Dubai e i fantasmagorici miraggi

14 Febbraio 2011

Mino Mini

 

LA CITTA’ D’ORO PER GLI AFFARI D’ORO

 

Nell’agosto scorso il Borghese  (07 luglio su L’Europa della Libertà: Architettura e urbanistica: falsa volontà di potenza con palazzi sempre più alti per macinare sempre più solitudine) ebbe a trattare, assai di sfuggita, della città di Dubai nell’ambito del tema relativo ai grattacieli. Il gennaio di quest’anno, con un reportage condotto per Il Giornale, Marcello Veneziani ha trattato di questa Manhattan del deserto producendosi in apprezzamenti tali da spingerci a confutare, non tanto i suoi gusti che lo portano a sentirsi riconciliato “con la creatività umana e la modernità spettacolare” , quanto la valenza che attribuisce a questo fenomeno insediativo da qualcuno considerato il paradigma della città del futuro.

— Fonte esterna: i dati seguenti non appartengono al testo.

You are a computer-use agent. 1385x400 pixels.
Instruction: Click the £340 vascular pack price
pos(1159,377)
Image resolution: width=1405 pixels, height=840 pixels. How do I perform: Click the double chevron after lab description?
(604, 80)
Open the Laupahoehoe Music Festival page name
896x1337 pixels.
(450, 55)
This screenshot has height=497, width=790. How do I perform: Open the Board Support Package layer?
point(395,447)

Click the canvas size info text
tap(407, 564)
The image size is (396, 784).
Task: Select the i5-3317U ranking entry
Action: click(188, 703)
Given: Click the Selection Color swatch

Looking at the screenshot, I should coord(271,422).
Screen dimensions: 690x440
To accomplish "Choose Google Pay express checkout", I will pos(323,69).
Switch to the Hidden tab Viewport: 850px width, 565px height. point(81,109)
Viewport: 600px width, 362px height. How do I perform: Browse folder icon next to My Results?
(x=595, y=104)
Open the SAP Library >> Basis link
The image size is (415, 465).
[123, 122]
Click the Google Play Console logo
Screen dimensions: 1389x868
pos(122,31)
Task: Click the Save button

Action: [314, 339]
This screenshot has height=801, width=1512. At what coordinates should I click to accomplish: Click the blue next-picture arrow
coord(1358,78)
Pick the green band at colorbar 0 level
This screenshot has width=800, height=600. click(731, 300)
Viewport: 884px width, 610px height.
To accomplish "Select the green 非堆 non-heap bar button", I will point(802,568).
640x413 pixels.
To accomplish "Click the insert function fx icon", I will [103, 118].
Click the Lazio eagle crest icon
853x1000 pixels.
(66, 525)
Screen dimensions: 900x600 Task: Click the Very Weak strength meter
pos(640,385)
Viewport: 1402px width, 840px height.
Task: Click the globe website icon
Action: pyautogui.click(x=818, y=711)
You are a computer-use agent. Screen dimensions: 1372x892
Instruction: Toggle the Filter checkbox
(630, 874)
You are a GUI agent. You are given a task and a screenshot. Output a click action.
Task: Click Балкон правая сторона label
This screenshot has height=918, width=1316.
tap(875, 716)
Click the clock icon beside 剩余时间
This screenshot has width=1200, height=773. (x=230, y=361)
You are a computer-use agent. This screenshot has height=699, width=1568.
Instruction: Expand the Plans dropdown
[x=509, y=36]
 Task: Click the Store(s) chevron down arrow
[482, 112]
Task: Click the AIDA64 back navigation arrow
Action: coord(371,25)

                                                                                             

Dice Veneziani: “Pensavo di vedere paesaggi disumani e invece ritrovo il trionfo dell’ingegno umano, la potenza creativa che, mediante la ricchezza degli emiri venuta dal nulla, petrolio e finanza, trasforma il deserto in civiltà” L’enfasi deve averlo tradito. Di grazia, dove sarebbe la civiltà? Se stiamo all’antropologia civiltà è sinonimo di cultura. In quanto tale la sua “funzione” – per dirla meccanicisticamente – o il suo fine è quello di cercare e trovare una risposta al problema dell’essere e dell’esistenza. Risposta che si traduce nella “costruzione del mondo”. Ma quale mondo è quello di Dubai? Ce lo dice, equivocando, l’urbanista George Katodrytis che a Dubai ci lavora. Nel suo “Metropolitan Dubai e la nascita della Fantasy architettonica” ce la descrive come “… il prototipo della città post-globale la cui funzione non è tanto quella di risolvere i problemi ma stimolare i desideri … può essere considerata il prototipo emergente della città del XXI° secolo: una serie di protesi urbane e di oasi nomadi, altrettante città isolate che si estendono sulla terra e sull’acqua”.
Dov’è l’equivoco ? Nel descrivere Dubai come “ città post-globale”. Se così fosse sarebbe espressione materializzata, in termini di edifici, strade, spazi urbani, del superamento della crisi della modernità e quindi manifestazione di una nuova cultura. Invece nello “stimolare i desideri” non fa che tradurre in concreto quanto affermato da Th. Hobbes – quello dell’ ”homo homini lupus”- nel 1651, all’inizio della modernità, nel cap. XI de Il Leviatano: “ La felicità in questa vita non consiste nel riposo di uno spirito soddisfatto. Poiché non esistono in realtà né il fine ultimo ( finis ultimus ), né il bene supremo ( summum bonum ) di cui si parla nelle opere degli antichi moralisti […], la felicità è un procedere continuo del desiderio da un oggetto all’altro; ed il conseguimento del primo è solo la strada che porta al secondo […] Così metto al primo posto, quale inclinazione di tutta l’umanità, un desiderio perpetuo e senza requie di acquisire spazi di potere, desiderio che si estingue solo con la morte”.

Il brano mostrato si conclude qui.